• _EXCERPT_:
################
One letter writer pats Patton on the back for releasing prisoners even though he doesn’t believe that it will work.  He thinks that a solution to a problem that doesn’t work is better than no solution at all.  HEY, wake up.  A solution that doesn’t work isn’t a solution.  Then he says that this solution that doesn’t work will accomplish what needs to be done.  I know that I’ve missed something here, but I really don’t want to speak with this person for clarification.  I fear that it would be muddy wading indeed.

 

Another letter writer agrees that the prisoners should be released, and he makes some sense.  I agree that non-violent criminals should not be jailed; calling them criminals is pushing it.  We have politicians in high places that have done more to hurt people than any pot-smoking scoundrel.  The fact is that these people should never have been jailed in the first place.  Now, this letter writer goes on to say that the release of these non-violent prisoners has moved Kentucky closer to greater personal freedom.  Whoa.  I once took a course in logic, and the first rule is to prove a conclusion.  Logic problems give you the answer, and you have to figure out how they got there.  I want to know how the letter writer reached the “conclusion” that we are closer to greater personal freedom by taking this action.  Didn’t these non-violent people lose their personal freedom for a time?  Are they being released because the law is wrong?  Is there any indication that the law will change?  Isn’t this move financially motivated without regard to right or wrong?  Applaud all you want, but applaud for the right reasons and refrain from hollow praise, please.  This action is nothing more than a further testament to the almighty buck.

 

Now we move to another letter writer’s views on The City of Windy Hills and its monetary reserve accounts.  They apparently have saved money for rainy days.  “Here government people, over-tax our citizenry and hoard the money for a time when you have depleted the official budget.”  If the city planners of Windy Hills used their “pigeonholing” expertise to budget the money correctly, they would not have a shortfall on rainy days, nor would they have a surplus to hoard.
################
• _DATASET EXCERPT_:
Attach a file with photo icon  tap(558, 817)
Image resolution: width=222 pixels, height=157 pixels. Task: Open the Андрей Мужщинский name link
################
Write out the passage of the commentary on the letter writers again, starting with "One letter writer" and going on through "muddy wading indeed.", but swap "pats Patton on the back" for "praises Patton".

• _FINISHED ANSWER_:
One letter writer praises Patton for releasing prisoners even though he doesn’t believe that it will work.  He thinks that a solution to a problem that doesn’t work is better than no solution at all.  HEY, wake up.  A solution that doesn’t work isn’t a solution.  Then he says that this solution that doesn’t work will accomplish what needs to be done.  I know that I’ve missed something here, but I really don’t want to speak with this person for clarification.  I fear that it would be muddy wading indeed.